Analysis of Hawk Roosting by Ted Hughes
Edward James ‘Ted’ Hughes was an Modern English poet and critics ranked him as one of the best poets of the period. Among the important poets of the latter half of the twentieth century, Ted Hughes’ special contribution to English poetry lies in the creation of a poetic world with a central interest in wild animals and birds. His poetic inspiration is born out of and focused on the peculiar but intimate influence that animals of forests, trees and the sky have on a sensitive human spirit. The hawk, the crow, the fox, the owl recur repeatedly in his representative poems as protagonists, metaphors, myths and symbols.
Hawk Roosting is a dramatic monologue of a Hawk, a real bird of prey which feeds on preying smaller birds and animals. It is a poem based on the ‘hawk’s’ eye view of the world. The ‘hawk’ here is a symbol of arrogance and superiority. Seated on the treetop, the hawk looks down on the world like a king. The hawk is not impressed with neither the vastness of the world nor with itself for being above the world. This hawk has no ‘falsifying dream’ which mean the hawk doesn’t have any false dreams but only perfect dreams of killing.

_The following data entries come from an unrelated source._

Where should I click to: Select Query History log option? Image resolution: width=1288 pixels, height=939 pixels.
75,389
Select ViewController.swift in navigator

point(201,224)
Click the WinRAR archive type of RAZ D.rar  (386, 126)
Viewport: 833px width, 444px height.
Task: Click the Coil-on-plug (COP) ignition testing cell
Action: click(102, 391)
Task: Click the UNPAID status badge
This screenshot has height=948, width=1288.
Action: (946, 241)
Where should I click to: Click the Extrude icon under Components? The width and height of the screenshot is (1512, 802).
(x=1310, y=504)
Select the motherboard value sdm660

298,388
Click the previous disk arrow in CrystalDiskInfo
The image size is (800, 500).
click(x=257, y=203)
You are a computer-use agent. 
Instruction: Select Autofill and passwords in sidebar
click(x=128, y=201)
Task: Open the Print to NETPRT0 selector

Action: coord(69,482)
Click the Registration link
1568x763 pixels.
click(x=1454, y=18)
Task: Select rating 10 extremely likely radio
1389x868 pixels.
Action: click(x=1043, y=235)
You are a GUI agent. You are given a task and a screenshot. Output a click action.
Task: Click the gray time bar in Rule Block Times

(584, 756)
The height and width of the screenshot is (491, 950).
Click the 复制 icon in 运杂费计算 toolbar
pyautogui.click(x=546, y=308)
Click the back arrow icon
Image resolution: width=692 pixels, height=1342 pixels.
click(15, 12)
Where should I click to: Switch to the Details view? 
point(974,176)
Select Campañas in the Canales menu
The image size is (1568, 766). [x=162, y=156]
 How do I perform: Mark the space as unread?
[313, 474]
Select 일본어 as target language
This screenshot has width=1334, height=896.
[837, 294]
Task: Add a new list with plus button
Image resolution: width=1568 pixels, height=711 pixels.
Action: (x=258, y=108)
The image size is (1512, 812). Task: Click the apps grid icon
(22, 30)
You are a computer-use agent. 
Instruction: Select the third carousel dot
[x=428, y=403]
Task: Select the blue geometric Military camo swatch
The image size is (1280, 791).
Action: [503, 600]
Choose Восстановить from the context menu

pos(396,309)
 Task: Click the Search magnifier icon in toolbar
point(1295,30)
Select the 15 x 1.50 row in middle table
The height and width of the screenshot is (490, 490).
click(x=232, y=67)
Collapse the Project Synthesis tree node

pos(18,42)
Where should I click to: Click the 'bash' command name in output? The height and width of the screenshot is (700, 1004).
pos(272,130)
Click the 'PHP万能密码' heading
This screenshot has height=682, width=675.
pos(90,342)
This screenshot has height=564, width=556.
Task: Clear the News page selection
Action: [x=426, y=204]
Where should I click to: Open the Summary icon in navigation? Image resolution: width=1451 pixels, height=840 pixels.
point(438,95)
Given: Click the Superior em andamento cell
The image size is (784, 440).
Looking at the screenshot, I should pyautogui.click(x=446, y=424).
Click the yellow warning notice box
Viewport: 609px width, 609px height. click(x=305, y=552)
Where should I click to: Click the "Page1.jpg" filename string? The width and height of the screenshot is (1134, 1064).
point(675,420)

The ‘wood’ in line 1 refers to a forest. The poem begins with the hawk resting on a tree with his eyes closed. In lines 3, the bird being ‘hooked’ emphasizes on the sharp parts of the bird that are used for attacking and killing its prey. In addition, Ted Hughes had used ‘feet’ instead of claws which creates an image in the reader’s mind about the connection between the hawk and humans. This connection is known as personification. The expression ‘perfect kill’ refers to the impression that the hawk has about himself being superior and arrogant.
In the second stanza, the hawk arrogantly tells us that the world is made for him; ‘the convenience of the high trees/ the air’s buoyancy and the sun’s rays/ are of advantage to me.” The words, ‘convenience’, ‘advantage’, ‘buoyancy’, ‘inspection’ are all examples of elevated and sophisticated diction. It also represents the hawk as an intelligent bird. The hawk, moreover, says in pride that the earth awaits for the hawk’s inspection.
In the third stanza, the word ‘Creation’ has been used with a capital C which is synonymous with God,
“it took the whole of Creation/ To produce any foot, my each feather”, the arrogance and sense of superiority is pushed to the highest level and that is vividly portrayed in the above lines. Finally, the hawk thinks himself to be the all powerful, to be God, ‘Now I hold creation in my foot.’
The end of the stanza and the beginning of the fourth are linked by enjambment, as the hawk is shown that it is free to ‘fly up’ and circle the world below at its leisure. The idea that he sees himself as God is again reinforced in the lines, ‘I will kill where I pleasure because it’s all mine.’ In lines 15 and 16, the hawk says his possesses no ‘sophistry’ which means that his doesn’t reason. Line 16 uses bitter language like ‘tearing off their heads’ signifying that the hawk enjoys much his actions.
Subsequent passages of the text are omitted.